Combining plant biology and machine learning let researchers sort through tens of thousands of genes to determine which make specialized metabolites.
Researchers have combined plant biology and machine learning to sort through tens of thousands of genes to determine which genes make specialized metabolites.
Some metabolites attract pollinators while others repel pests. Ever wonder why deer eat tulips and not daffodils?
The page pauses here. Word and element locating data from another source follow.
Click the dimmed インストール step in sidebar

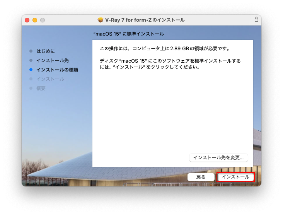(x=50, y=79)
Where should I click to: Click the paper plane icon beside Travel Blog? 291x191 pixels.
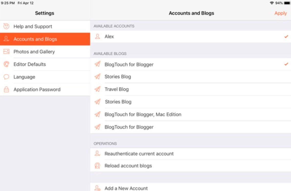97,89
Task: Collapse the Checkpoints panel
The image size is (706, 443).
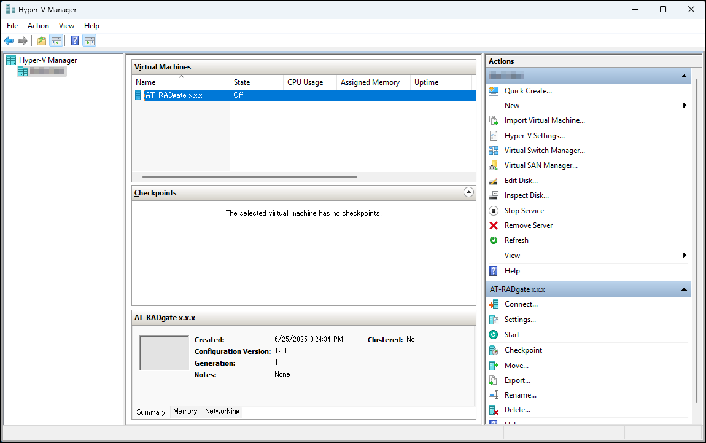Action: (468, 192)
It’s because daffodils have metabolites to fend off the critters who’d dine on them.
“Plants are amazing—they are their own mini factories, and we wanted to recreate what they do in a lab…”
The results could potentially lead to improved plants but also to the development of plant-based pharmaceuticals and environmentally safe pesticides, says Shin-Han Shiu, a plant computational biologist at Michigan State University.
“Plants are amazing—they are their own mini factories, and we wanted to recreate what they do in a lab to produce synthetic chemicals to make drugs, disease-resistant crops and even artificial flavors,” Shiu says.
“Our research found that it is possible to pick out the right gene by automating the process since machines are more capable of picking out minute differences among thousands of genes.”
Taking a machine-learning approach, an interdisciplinary team of biochemists and computational biologists created a model that looked at more than 30,000 genes in Arabidopsis thaliana, a small flowering plant that is called the “lab rat of plant science.”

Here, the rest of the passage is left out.